** Start of Document extract **

Re: [sage-devel] Regression testing

Robert Bradshaw Wed, 20 Oct 2010 21:56:16 -0700

On Wed, Oct 20, 2010 at 5:33 PM, David Roe <r...@math.harvard.edu> wrote:
> There are a number of tickets in trac about performance regressions in
> Sage.  I'm sure there are far more performance regressions which we don't
> know about because nobody noticed.
>
> As someone writing library code, it's generally not obvious that one is
> about to introduce a performance regression (otherwise you'd probably not do
> it).  There have been instances where I've wondered whether a change I was
> making might have unintended consequences for performance, but testing all
> the ways in which this could manifest is laborious.
>
> Consequently, I've been thinking recently about how to detect performance
> regressions automatically.  There are really two parts to the problem:
> gathering timing data on the Sage library, and analyzing that data to
> determine if regression have occurred (and how serious they are).


+1. This has been lacking for a long time.

> Data gathering:
>
> One could modify local/bin/sage-doctest to allow the option of changing each
> doctest by wrapping it in a "timeit()" call.  This would then generate a
> timing datum for each doctest line.
> * these timings vary from run to run (presumably due to differing levels of
> load on the machine).  I don't know how to account for this, but usually
> it's a fairly small effect (on the order of 10% error).
> * if you're testing against a previous version of sage, the doctest
> structure will have changed because people wrote more doctests.  And doctest
> lines depend on each other: you define variables that are used in later
> lines.  So inserting a line could make timings of later lines incomparable
> to the exact same line without the inserted line.  We might be able to parse
> the lines and check that various objects are actually the same (across
> different versions of sage, so this would require either a version-invariant
> hash or saving in one version, loading in the other and comparing.  And you
> would have to do that for each variable that occurs in the line), but that
> seems to be getting too complicated...
>
> Many users will only have one version of sage installed.  And even with
> multiple versions, you need somewhere to PUT the data in order to compare to
> later.
>
> One way of handling these problems is to create a relational database to put
> timings in.  This could also be interesting for benchmarketing purposes: we
> could have timings on various machines, and we highlight performance
> improvements, in addition to watching for performance regressions.

** End of Document extract **

▶ [What is required]: Resume the mailing-list post on detecting performance regressions in Sage, picking up right after its final sentence.

** Start of Dataset extract **

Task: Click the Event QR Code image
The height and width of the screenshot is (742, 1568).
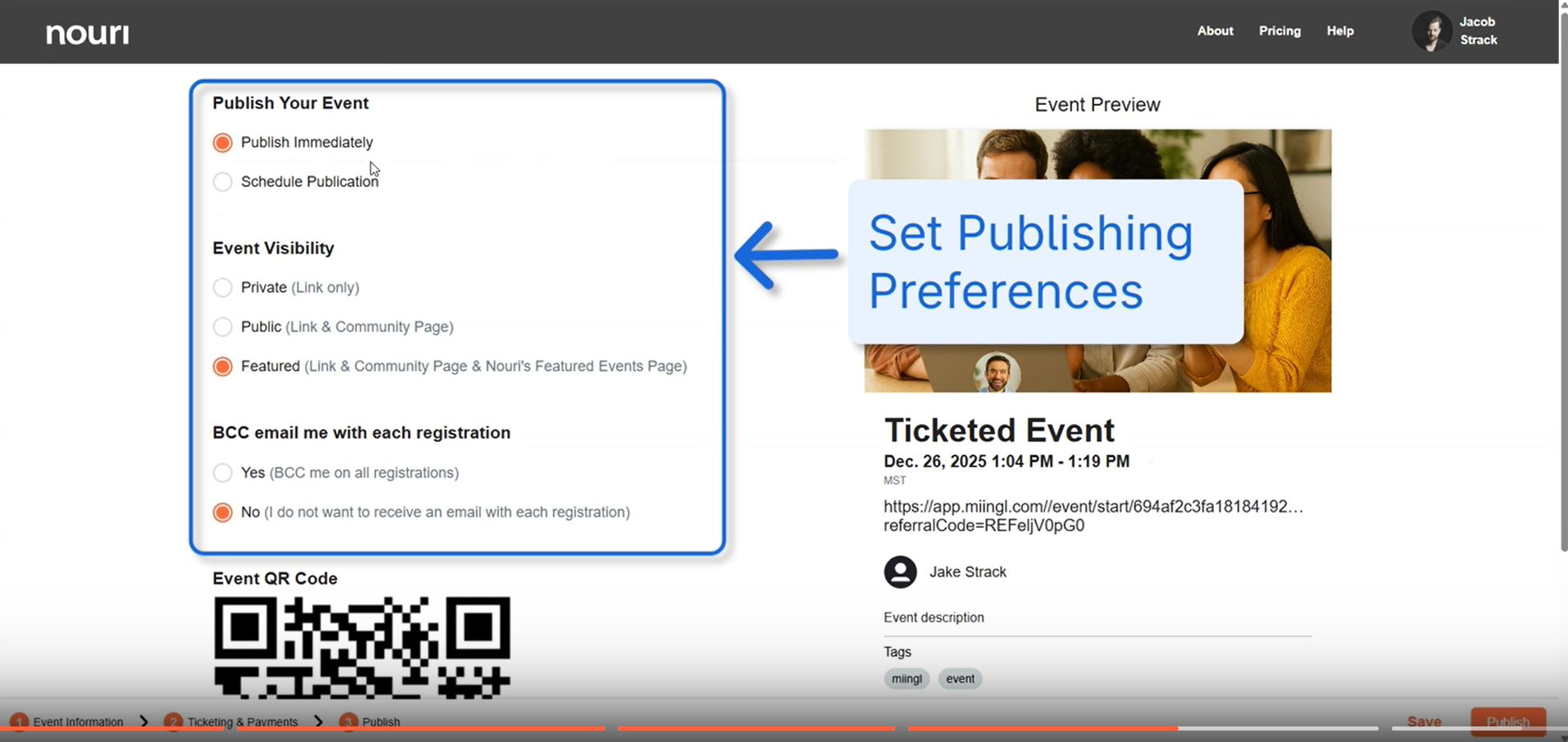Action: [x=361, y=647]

** End of Dataset extract **
** Start of Dataset extract **

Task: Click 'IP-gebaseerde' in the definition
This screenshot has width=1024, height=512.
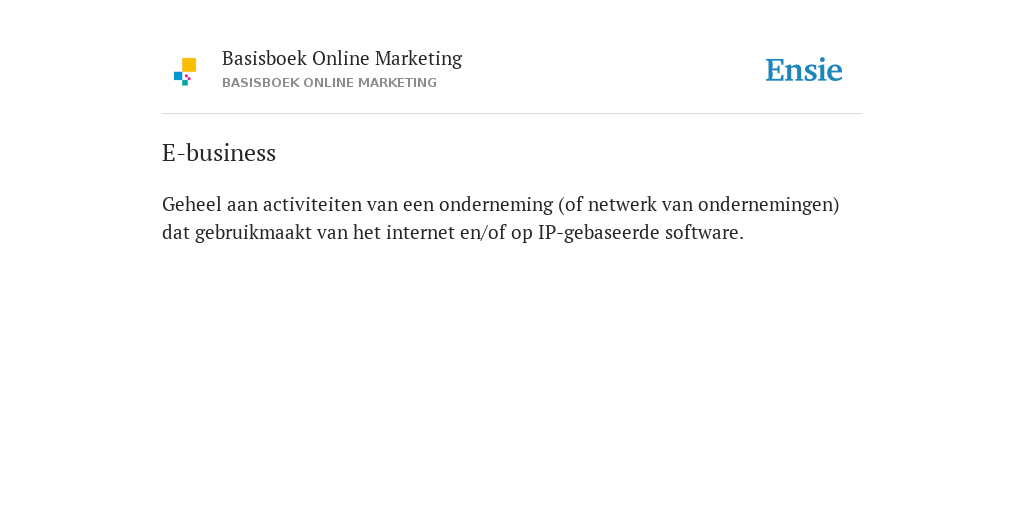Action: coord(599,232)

** End of Dataset extract **

▶ [Task result]:
>
> So, here's a first draft for a database schema to put timing data into.
> I've included a description of each table, along with a description of
> columns I thought were non-obvious.  I'm definitely interested in
> suggestsion for improving this schema.
>
> Table: Hosts
> # computer information; including identifying data to determine when running
> on same host
> col: id
> col: identifying_data # some way to uniquely identify the computer on which
> a test is being run. Presumably the output of some unix function, but I
> don't know what.
>
> Table: Sage_version
> # a table giving each existing version of Sage an id
> # the ids for official sage releases should be consistent across databases;
> # users can also create their own temporary versions which use a different
> block of id numbers.
> # when a new version is created, the Files, Doctest_blocks and Doctest_lines
> tables are updated
> col: id
> col: version_name # string defining the version
> col: prev_version_id # versions should be totally ordered.  Since we want to
> reserve some id space for official sage versions and other space for users,
> this can't be done by just the numerical id.
>
> Table: Files
> # a table for all the files in sage that have doctests
> col: id
> col: filename # e.g. "sage/rings/integer.pyx"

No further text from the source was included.